Source document:
She wants to see the Climate and Community Protection Act passed that would minimize effects of climate change.


Dean Murray (R)

Murray, a businessman from East Patchogue, is currently a 3rd District assemblyman. He has been involved in a number of civic groups over the years and has been a supporter of small businesses. 

If elected, Murray hopes to focus on a number of issues, including the fight against Common Core and striving to control taxes with a checks-and-balances system.

Murray has helped to pass the Internet System for Tracking Over-Prescribing registry that keeps track of painkiller prescriptions. He also introduced a bill that allows fantasy sports to operate legally in New York State.


NYS Senate 4th District

Phil Boyle (R), incumbent

Boyle, of Bay Shore, was elected in 2012 and has been leading the fight against opioid addiction. His blueprint includes increased funding for support services for addicts, measures to screen expectant mothers to identify and treat addicted babies, and provide support services for law enforcement to crack down on drug dealers and deliver awareness programs.

Boyle sponsored legislation that gives police more tools to crack down on criminals by the use of a familial DNA database to help find those who committed violent acts.

He supports the 2 percent tax cap, but is opposed to the federal GOP tax plan.

He supports the expansion of more sewers in his own and neighboring districts.


Lou D’Amaro (D)

D’Amaro, a resident of North Babylon, is also an attorney. He had previously served out all of his allowable terms as Suffolk County legislator in the 17th District.

D’Amaro said he had been a member and chair of the county’s Ways and Means and Budget committees and worked through the Great Recession by helping to keep taxpayer costs down. Keeping taxes down will be a focus of his administration and he said he’d fight to get Long Island’s fair share of state aid. He said he’d also work with the governor to restore the SALT deductions that were curtailed on the federal level.

D’Amaro is opposed to Common Core, but supports the 2 percent tax cap. He said lower taxes and more economic development are needed, along with workforce housing. 

D’Amaro said the way to handle the drug issue locally is to fund law enforcement, provide more of the lifesaving drug Narcan and better treatment programs for those addicted.


U.S Congress 2nd District

Liuba Grechen Shirley (D)

This is the Amityville resident’s first political run. Grechen Shirley, whose background is in global development, said she is running out of concern for women and all of her potential constituents on a number of issues.

Activity list:
1. In the candidate profiles, in what year was Phil Boyle elected?
2. For each statement, say whether it agrees with the candidate profiles, and quote the deciding words.
(a) Lou D’Amaro opposes the 2 percent tax cap.
(b) Dean Murray introduced a bill allowing fantasy sports to operate legally in New York State.
(c) Phil Boyle supports the federal GOP tax plan.

Data:
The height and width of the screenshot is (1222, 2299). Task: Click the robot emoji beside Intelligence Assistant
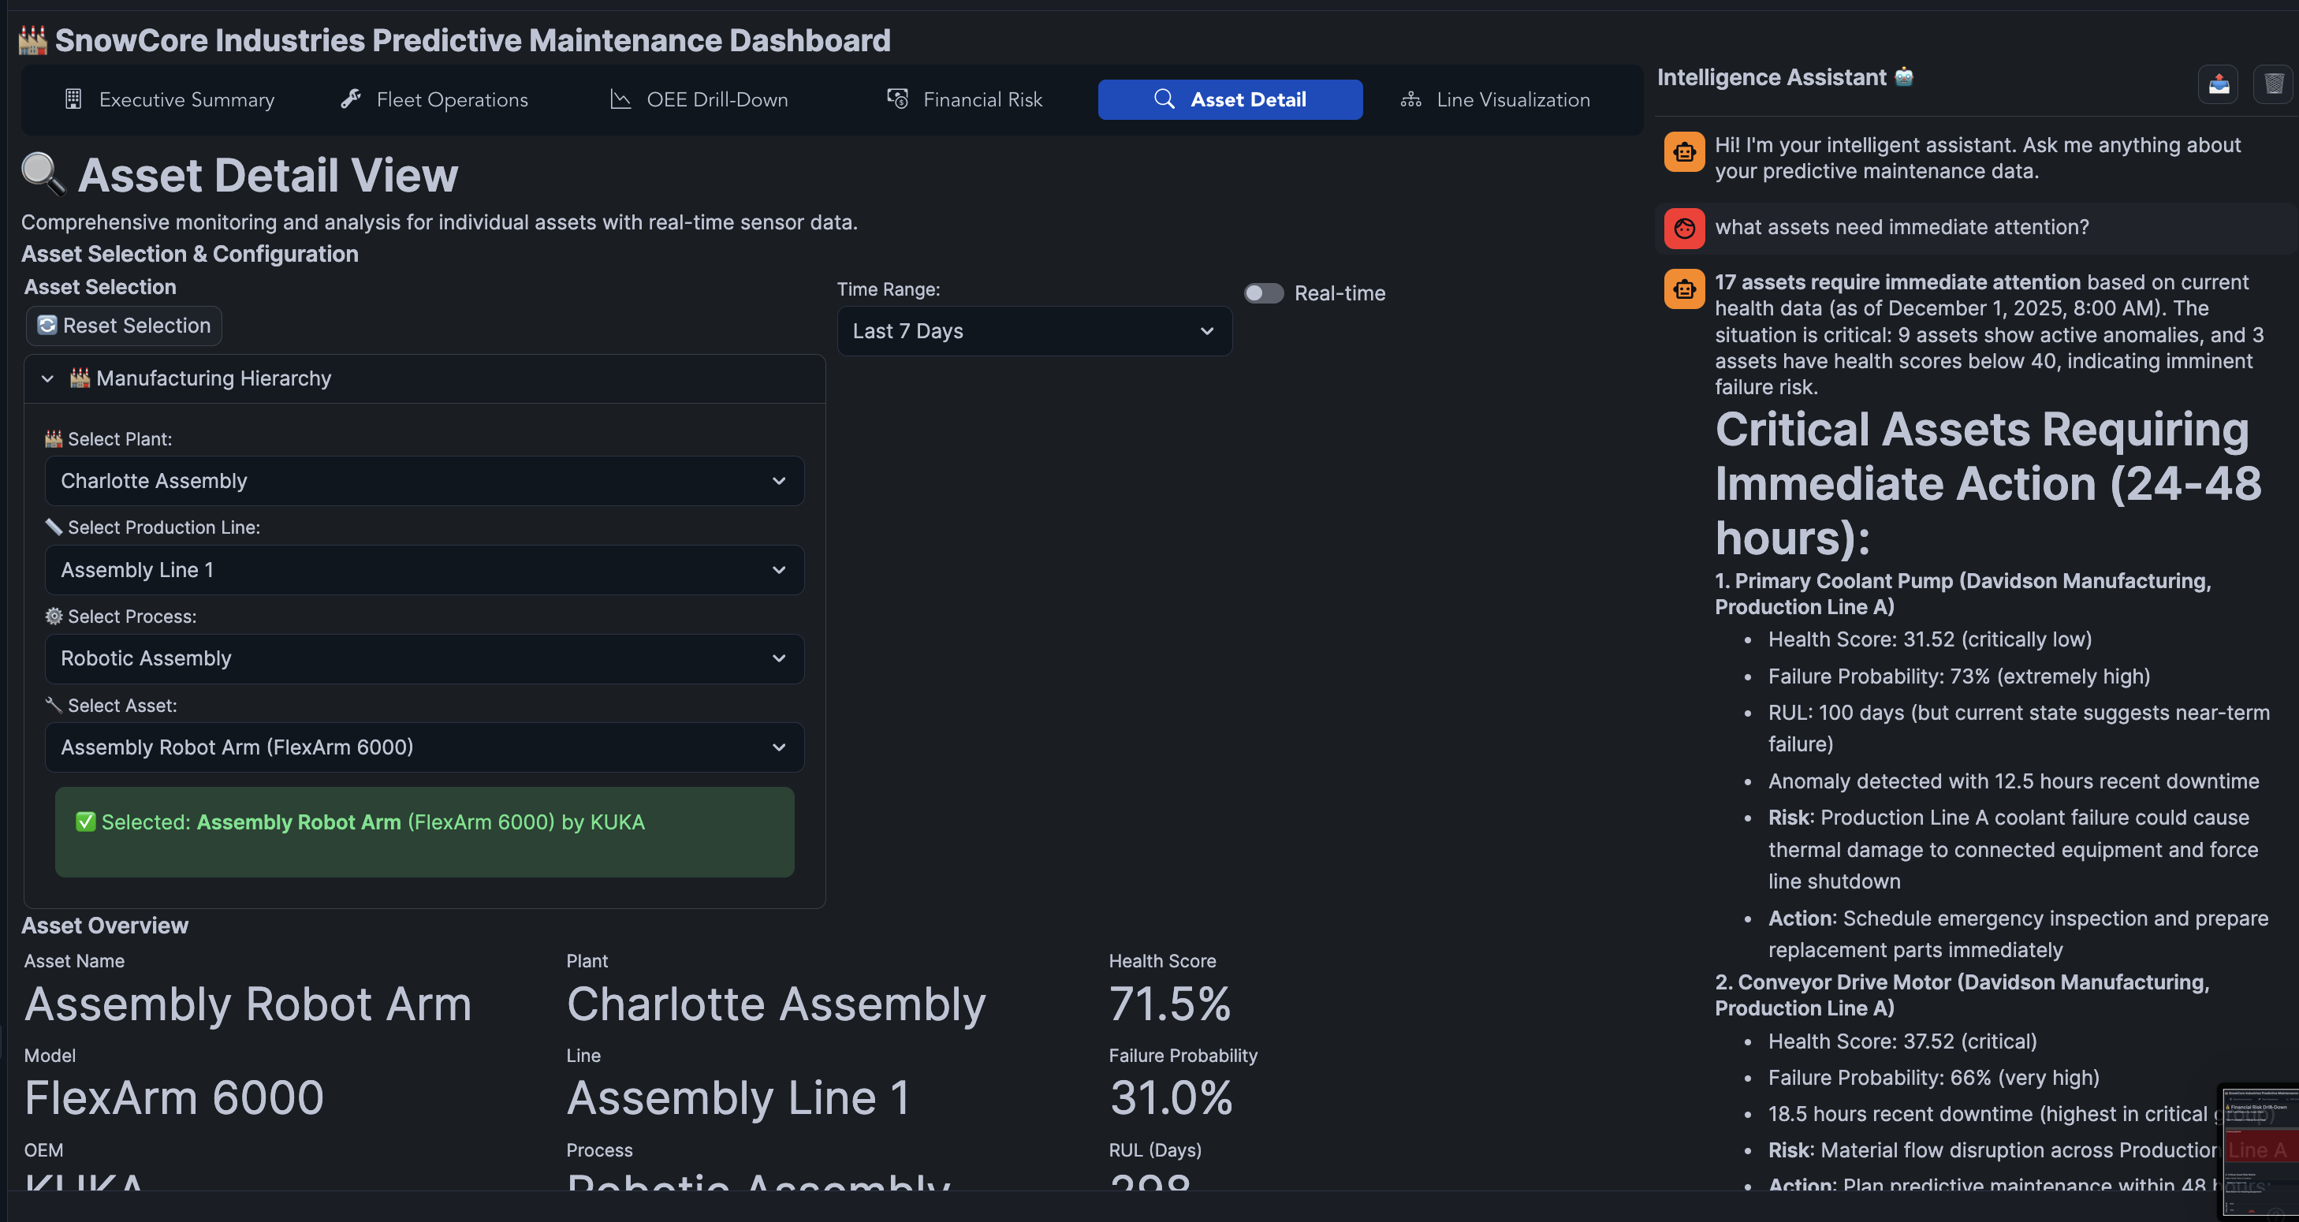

Answers for this exercise:
1. 2012

2.
(a) No: "D’Amaro is opposed to Common Core, but supports the 2 percent tax cap."
(b) Yes: "He also introduced a bill that allows fantasy sports to operate legally in New York State."
(c) No: "He supports the 2 percent tax cap, but is opposed to the federal GOP tax plan."